Current work examines changing practice patterns within the physician workforce, focusing on primary care and psychiatry. She also leads research exploring access to primary care for immigrant and refugee populations and integration of care for people who need services for mental health and substance use disorders.

Selected Grants

  1. Pan-Canadian Study of Psychiatric Care (PCPC)
    2021-2025
    CIHR Project Grant ($711,452)
    Principal Applicants: Rudoler D (nominated), Lavergne MR, Marshall E, Zaheer J. Co-applicants Bolton J, Etches S, Good K, Katz A, Kurdyak P, Mulsant B. Aims: 1) Develop and evaluate comparable indicators of supply of psychiatric care across provinces. 2) Analyze variation and changes in the characteristics of the psychiatrist workforce, including demographics and practice style. C) Study psychiatrist preferences for practice style, and the factors that lead to practice style selection.
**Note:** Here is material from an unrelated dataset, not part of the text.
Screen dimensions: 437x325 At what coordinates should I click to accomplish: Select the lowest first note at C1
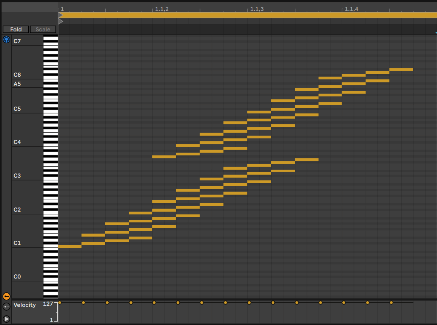70,246
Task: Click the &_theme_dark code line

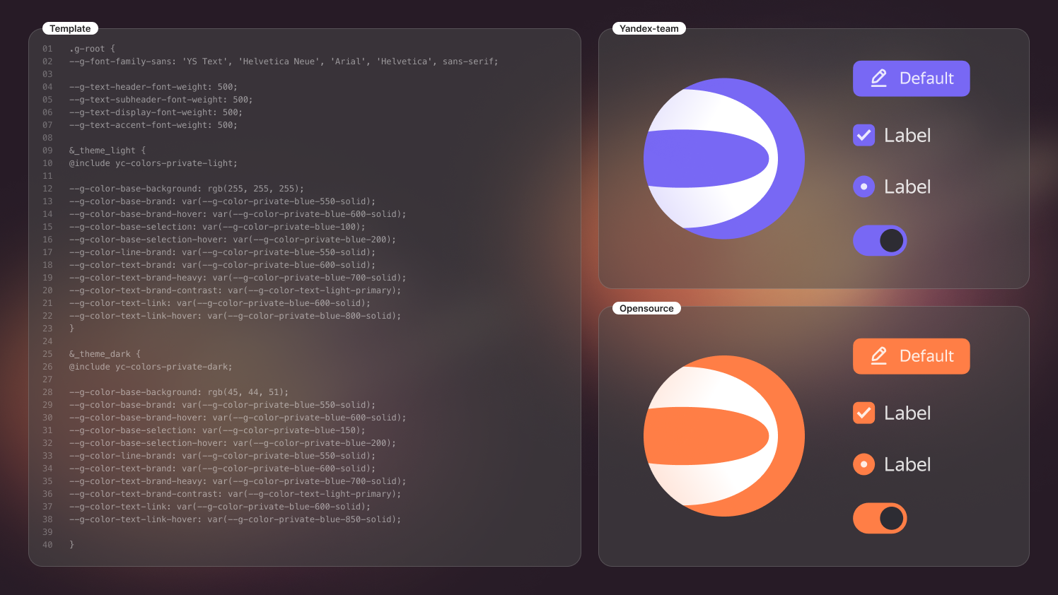Action: click(x=105, y=354)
  2. Primary Care for Individuals with Serious Mental Illness (PriSMI)
    2020-2025
    CIHR Project Grant $994,500. Principal Applicants: Grudniewicz A, (nominated), Lavergne MR, Rudoler D, Peckham A. Co-applicants: Ashcroft R, Corace K, Kaluzienski M, Kurdyak P, Langford L, McCracken R, Norris C, Rayner J, Schütz C, Sunderji N, Thai H. Aims: Describe the role primary care plays in supporting individuals with severe mental illness (SMI) in meeting their health and social needs and identify ways in which primary care can better support individuals with SMI in Ontario and British Columbia.
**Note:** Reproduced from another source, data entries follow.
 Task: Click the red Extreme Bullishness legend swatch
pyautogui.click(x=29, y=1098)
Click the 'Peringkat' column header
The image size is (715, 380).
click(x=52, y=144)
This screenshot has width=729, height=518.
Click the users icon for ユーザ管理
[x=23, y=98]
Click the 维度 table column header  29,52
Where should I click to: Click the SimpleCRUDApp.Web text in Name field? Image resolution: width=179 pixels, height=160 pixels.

  3. Preventing and Mitigating the Impacts of COVID-19 Among Im/migrants in British Columbia: Rapid Mixed-Methods Data to Inform Policy and Programmes 
    2020-2021
    Michael Smith Foundation for Health Research COVID-19 Rapid Response Operating Grant $149,990. Principal Applicants: Goldenberg S (nominated), Lavergne MR, Wiedmeyer M. Co    applicants: Wanigaratne S, Shannon K. Aims: Compare COVID-19 service use, testing, and infection rates between im/migrants and non-im/migrants, and across classes of im/migrants (permanent/ precarious), examine im/migrants’ lived experiences with COVID-19 prevention, testing and care, including how living and working conditions shape ability to engage with public health directives and identify impacts of rapid policy changes (changes to MSP eligibility and coverage for COVID-19 care, transitions to virtual care) on health insurance and service use across classes of im/migrants (permanent/precarious), and by language ability, time in Canada, and country of origin.
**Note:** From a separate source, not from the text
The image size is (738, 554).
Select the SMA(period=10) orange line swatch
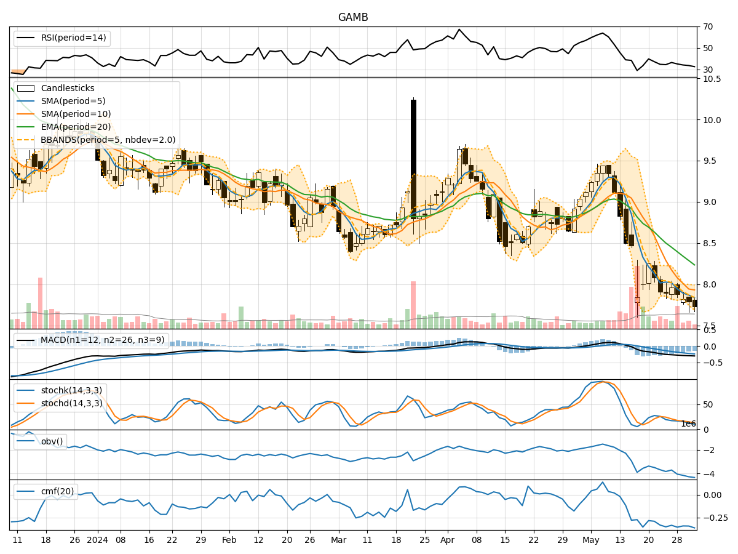point(26,114)
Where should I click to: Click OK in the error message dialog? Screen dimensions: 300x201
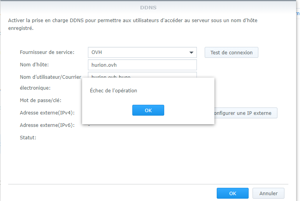click(x=148, y=110)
  4. Evaluating Inequities in Refugee and Immigrant Women’s Sexual and Reproductive Health Access (IRIS): A Mixed-Methods, Population-Based Study in British Columbia.
    2019-2024
    CIHR Project Grant $956,250.
    Principal Applicants: Lavergne MR (nominated), Goldenberg S, Wiedmeyer M. Co-applicants: Duff P, Krusi A, Machado S, Shannon K, Shoveler J. Aims: Understand patterns and determinants of sexual and reproductive health service use among immigrant women in British Columbia, including potential inequities among marginalized subgroups and impacts of ‘natural policy experiments’ (including changes to health insurance, ‘access without fear,’ and public funding of telephone interpretation).

  5. Practice patterns among early-career primary care physicians and workforce planning implications: a mixed methods study 
    2018-2022
    CIHR Project Grant $1,243,124
    Principal Applicants: Lavergne. MR (nominated), Grudniewicz A, Goldsmith L, Rudoler D, Marshall E Co-applicants: Burge F, Gibson R, Glazier R, Hawrlylyshyn S, Hedden L, Horrey K. Joyce M, Kiran T, MacKenzie A, McCracken R, Matthews M, McGrail K, McPherson C, Mitra G, Sampalli T, Scott, I, Snadden D, Tomblin Murphy G, Wong S. Aims: Compare practice patterns among early-career and established primary care physicians and determine if any changes over time reflect cohort effects (attributes unique to the most recent cohort of physicians), or period effects (changes over time across all physicians). Identify what values and preferences, including attributes of clinical work as well as lifestyle and financial considerations, shape the intentions and choices of family medicine residents and early career primary care physicians.